Instructions for the task: Would you please output only the lines from the one containing "Select the France" through the end of the entries below, exactly as written?

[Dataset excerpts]

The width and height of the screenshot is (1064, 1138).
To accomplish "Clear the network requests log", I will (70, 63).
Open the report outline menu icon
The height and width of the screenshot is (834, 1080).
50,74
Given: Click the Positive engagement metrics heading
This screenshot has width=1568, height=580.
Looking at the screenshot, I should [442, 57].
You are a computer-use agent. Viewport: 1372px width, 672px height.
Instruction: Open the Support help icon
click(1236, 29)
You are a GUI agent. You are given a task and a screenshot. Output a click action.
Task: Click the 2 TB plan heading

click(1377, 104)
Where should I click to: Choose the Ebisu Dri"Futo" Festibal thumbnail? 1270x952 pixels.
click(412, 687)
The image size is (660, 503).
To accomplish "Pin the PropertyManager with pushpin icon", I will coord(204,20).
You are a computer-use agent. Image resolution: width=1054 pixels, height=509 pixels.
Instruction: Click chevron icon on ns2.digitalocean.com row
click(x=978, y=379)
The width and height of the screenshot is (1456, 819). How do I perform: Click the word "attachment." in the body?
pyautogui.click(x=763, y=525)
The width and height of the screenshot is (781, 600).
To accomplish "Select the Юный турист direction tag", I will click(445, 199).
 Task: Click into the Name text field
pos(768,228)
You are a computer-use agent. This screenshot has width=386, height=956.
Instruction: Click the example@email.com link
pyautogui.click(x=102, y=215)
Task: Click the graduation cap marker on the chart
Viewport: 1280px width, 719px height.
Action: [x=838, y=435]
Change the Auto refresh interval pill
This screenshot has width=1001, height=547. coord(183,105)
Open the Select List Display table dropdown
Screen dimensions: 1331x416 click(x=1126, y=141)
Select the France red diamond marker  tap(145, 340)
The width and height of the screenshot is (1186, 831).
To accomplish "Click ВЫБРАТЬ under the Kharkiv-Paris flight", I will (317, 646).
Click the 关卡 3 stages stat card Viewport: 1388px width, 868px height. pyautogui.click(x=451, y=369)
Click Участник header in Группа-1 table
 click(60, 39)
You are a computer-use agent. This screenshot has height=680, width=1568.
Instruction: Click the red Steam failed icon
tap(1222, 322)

Reply to the task:
Select the France red diamond marker  tap(145, 340)
The width and height of the screenshot is (1186, 831).
To accomplish "Click ВЫБРАТЬ under the Kharkiv-Paris flight", I will (317, 646).
Click the 关卡 3 stages stat card Viewport: 1388px width, 868px height. pyautogui.click(x=451, y=369)
Click Участник header in Группа-1 table
 click(60, 39)
You are a computer-use agent. This screenshot has height=680, width=1568.
Instruction: Click the red Steam failed icon
tap(1222, 322)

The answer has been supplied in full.